Recensioni

Cullen Omori non era nemmeno maggiorenne quando fondò a Chicago gli Smith Westerns, la band indie-rock dalle sfaccettature glam (i T. Rex di Marc Bolan furono una delle sue tante influenze) in cui militò in veste di frontman fino al 2014, passando da adolescente imberbe a giovane uomo fatto e finito. Da tale rottura ad oggi, Cullen si è messo sulla strada della carriera solista, suggellando l’intenzione con la firma di un contratto con Sub Pop, mentre i suoi ex-compagni di merenda Max Kakacek, Julien Ehrlich e Ziyad Asrar si sono radunati sotto il nome di Whitney per proseguire il percorso musicale precedentemente interrotto.
New Misery è il primo risultato del binomio Omori-Sub Pop, uscito il 18 marzo 2016 dopo l’anticipazione del singolo Cinnamon, uno dei pezzi di maggiore rilievo all’interno del disco. Allontanandosi con attenzione dal versante garage-rock, l’efebico Cullen opta per una forma e dei contenuti di natura drasticamente pop: fra sintetizzatori, chitarre altisonanti e strati di impalpabile atmosfera viene calcato il suo timbro vocale etereo e fresco, in perenne contrapposizione con il clima di disillusione che si respira a partire da No Big Deal. A mettere mano agli strumenti c’è solo Omori, coadiuvato dai musicisti e amici James Richardson e Loren Humphrey, e dal produttore Shane Stoneback.

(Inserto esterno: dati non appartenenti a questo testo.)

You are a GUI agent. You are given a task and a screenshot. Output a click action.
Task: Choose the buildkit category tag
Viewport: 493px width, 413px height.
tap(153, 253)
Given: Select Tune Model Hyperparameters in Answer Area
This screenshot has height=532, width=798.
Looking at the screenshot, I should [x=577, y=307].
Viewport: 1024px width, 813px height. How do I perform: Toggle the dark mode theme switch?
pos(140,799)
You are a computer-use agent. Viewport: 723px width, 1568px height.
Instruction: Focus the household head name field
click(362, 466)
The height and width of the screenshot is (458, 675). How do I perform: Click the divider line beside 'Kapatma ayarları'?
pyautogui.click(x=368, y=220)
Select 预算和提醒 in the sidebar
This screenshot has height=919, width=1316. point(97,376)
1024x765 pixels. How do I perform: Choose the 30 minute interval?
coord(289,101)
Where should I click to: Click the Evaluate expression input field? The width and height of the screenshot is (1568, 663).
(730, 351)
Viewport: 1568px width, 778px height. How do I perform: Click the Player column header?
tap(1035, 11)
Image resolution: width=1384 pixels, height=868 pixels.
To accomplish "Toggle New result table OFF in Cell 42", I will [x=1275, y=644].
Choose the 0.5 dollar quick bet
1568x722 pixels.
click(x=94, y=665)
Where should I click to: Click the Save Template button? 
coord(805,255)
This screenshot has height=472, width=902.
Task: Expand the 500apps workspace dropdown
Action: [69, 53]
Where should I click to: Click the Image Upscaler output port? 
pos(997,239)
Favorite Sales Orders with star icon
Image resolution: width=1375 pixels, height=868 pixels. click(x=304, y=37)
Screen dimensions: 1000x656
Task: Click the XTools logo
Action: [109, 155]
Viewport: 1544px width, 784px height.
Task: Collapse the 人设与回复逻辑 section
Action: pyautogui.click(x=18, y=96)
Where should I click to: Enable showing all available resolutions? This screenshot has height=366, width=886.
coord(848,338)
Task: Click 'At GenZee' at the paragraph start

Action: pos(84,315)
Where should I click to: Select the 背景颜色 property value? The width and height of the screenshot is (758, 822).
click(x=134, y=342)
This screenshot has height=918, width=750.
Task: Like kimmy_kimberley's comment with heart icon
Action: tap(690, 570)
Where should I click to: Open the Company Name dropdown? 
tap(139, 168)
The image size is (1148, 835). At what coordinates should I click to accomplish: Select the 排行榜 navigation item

Dopo un inizio denso, Two Kinds arriva per ribadire, sebbene in chiave quasi western con organetto, chitarre languide e coretti, il filone amoroso su cui si instaurano gli sviluppi dei pezzi, per dare poi spazio alla radiosa Hey Girl e alla carica emotiva di And Yet the World still Turns, che ricorda a tratti il sound dell’ultimo Tame Impala. L’esotismo e l’andamento catchy di Cinnamon irrompono per dare una svolta a un album che altrimenti sarebbe risultato un po’ piatto e difficile da distinguere nelle sue singole parti; solo con Sour Silk il lavoro riprende fiato una seconda volta, chiudendosi infine con la ballata romantica (e nostalgica) che dà il titolo al disco.
New Misery forse non esprime tutto il potenziale del ventiseienne Cullen Omori, ma è di certo un primo passo – delicato e prettamente d’ambiente, piacevole per chi non ha troppe pretese nei riguardi di un prodotto pop dai risvolti dream – che conferma le nuove intenzioni di un giovane americano alle prese con un futuro non ancora scritto, sicuramente in netto distacco dal passato.